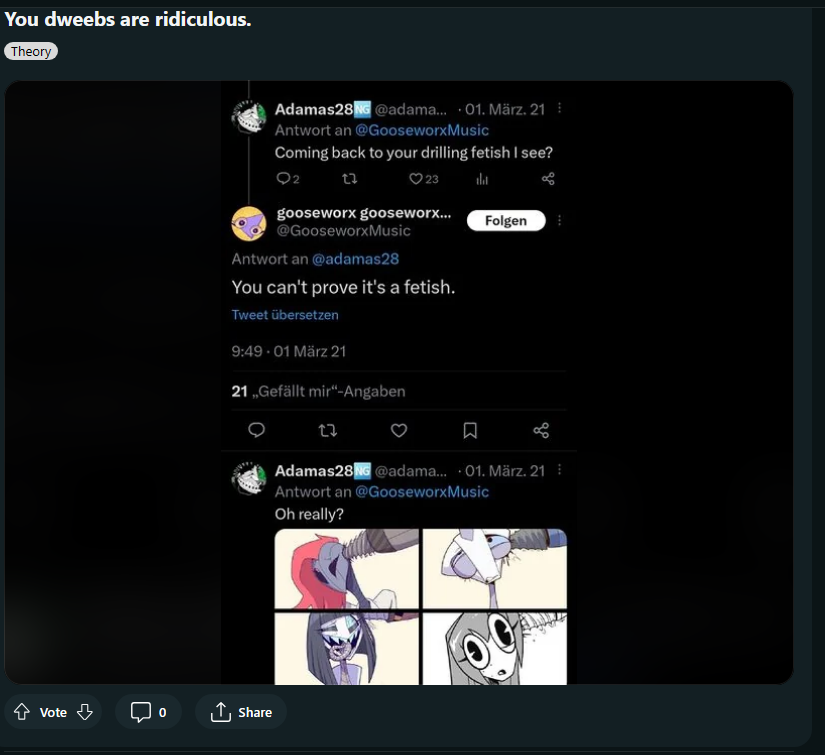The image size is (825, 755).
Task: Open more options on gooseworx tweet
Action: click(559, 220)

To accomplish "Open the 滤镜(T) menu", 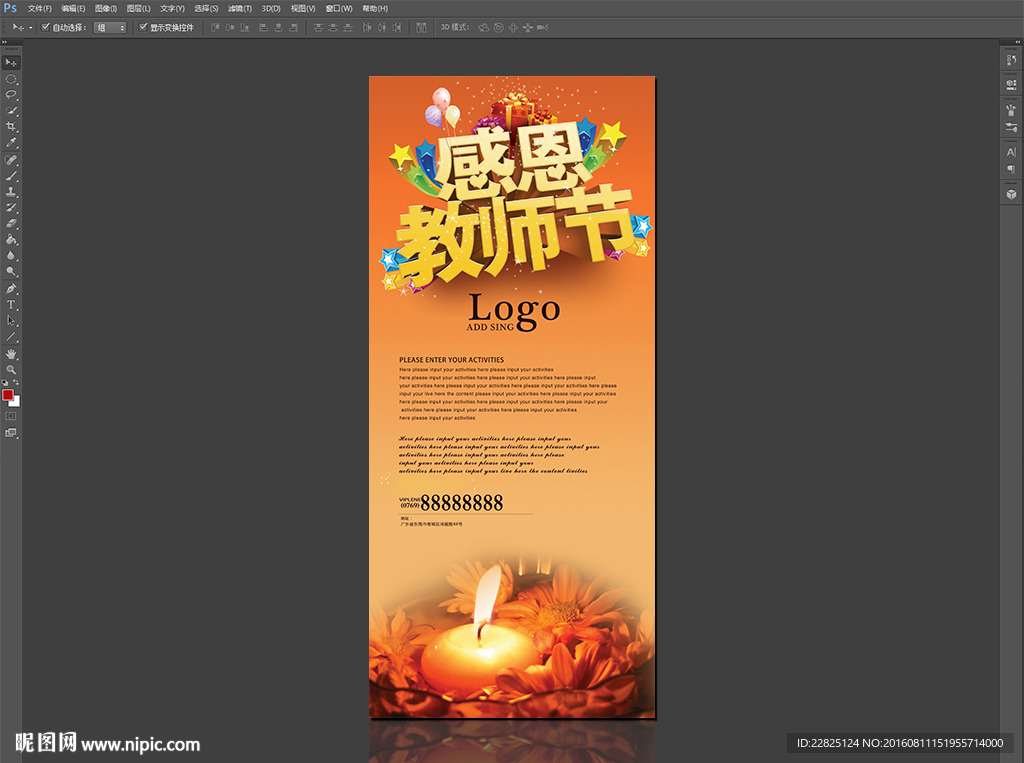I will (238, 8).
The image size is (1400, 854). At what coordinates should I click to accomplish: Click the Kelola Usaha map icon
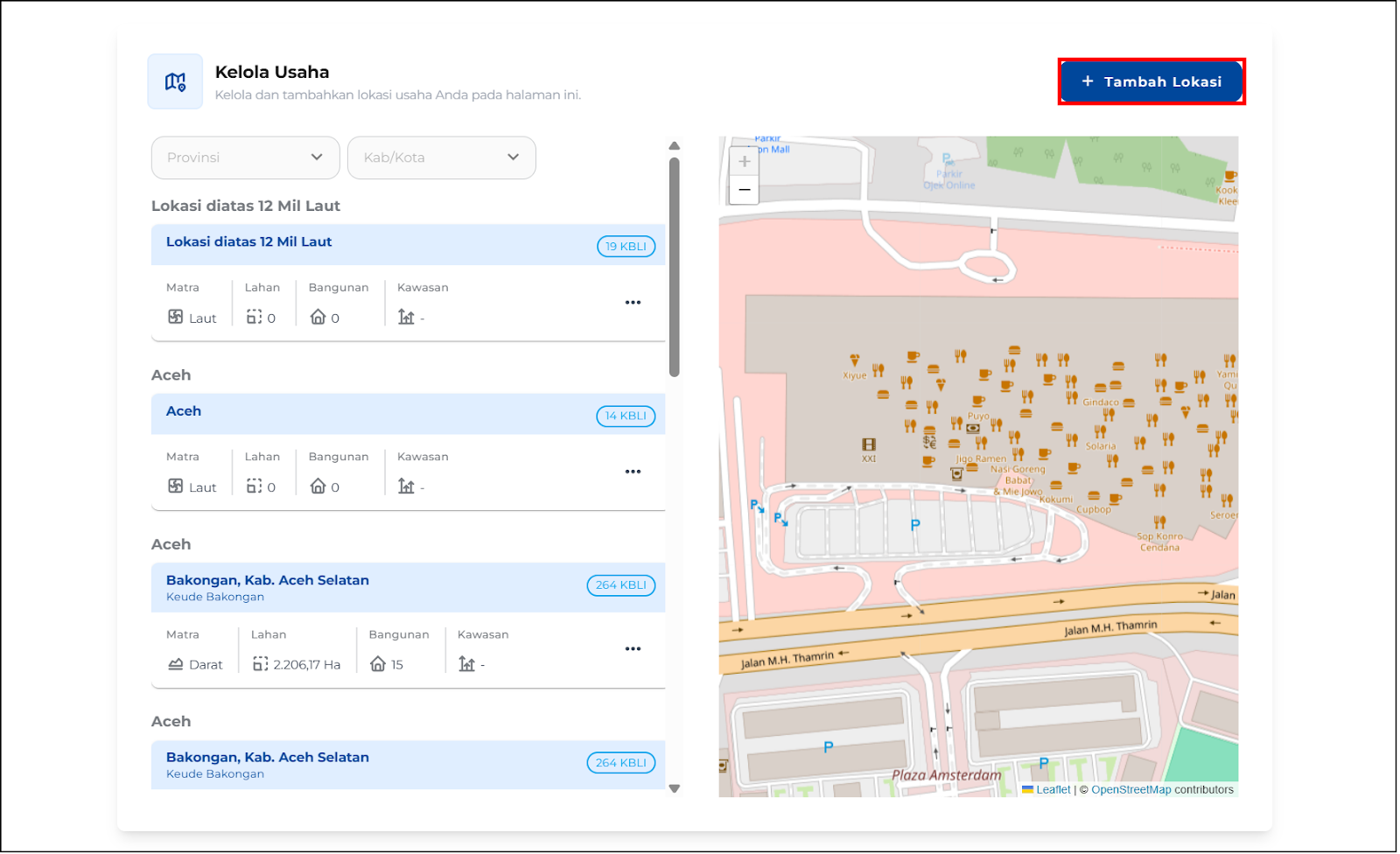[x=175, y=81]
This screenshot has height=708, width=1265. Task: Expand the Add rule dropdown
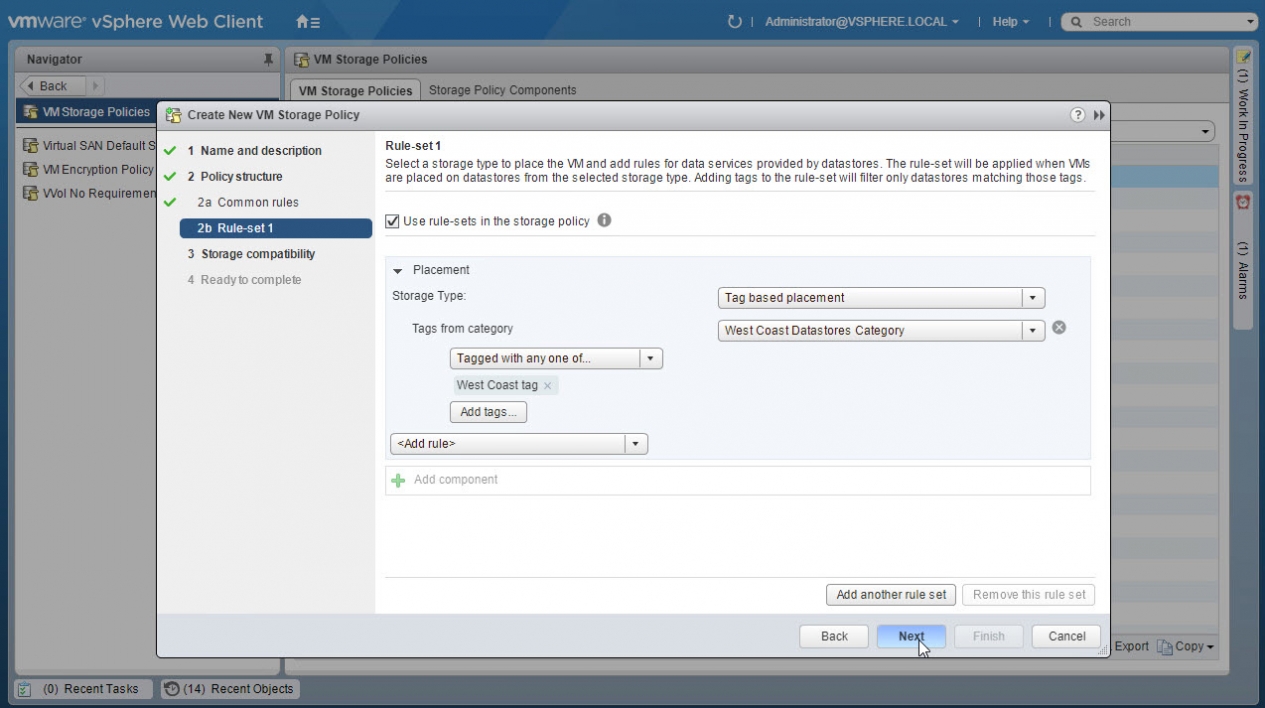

━━━━━━━━━━━━━━━━━━━━━━━━━━━━━━

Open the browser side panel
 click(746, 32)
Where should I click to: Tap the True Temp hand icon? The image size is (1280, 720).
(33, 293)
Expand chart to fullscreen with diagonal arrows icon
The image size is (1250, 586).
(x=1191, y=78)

━━━━━━━━━━━━━━━━━━━━━━━━━━━━━━

* _Problem to work on_: Working from the entries above, reproduce exactly and only the lines beginning with the line that has "The image size is (1400, 854)." and ending with the line that has "This screenshot has"; omit all pictures.

* _Response area_:
The image size is (1400, 854). At what coordinates should I click to accomplish: Click the Kelola Usaha map icon
[x=175, y=81]
This screenshot has height=708, width=1265. Task: Expand the Add rule dropdown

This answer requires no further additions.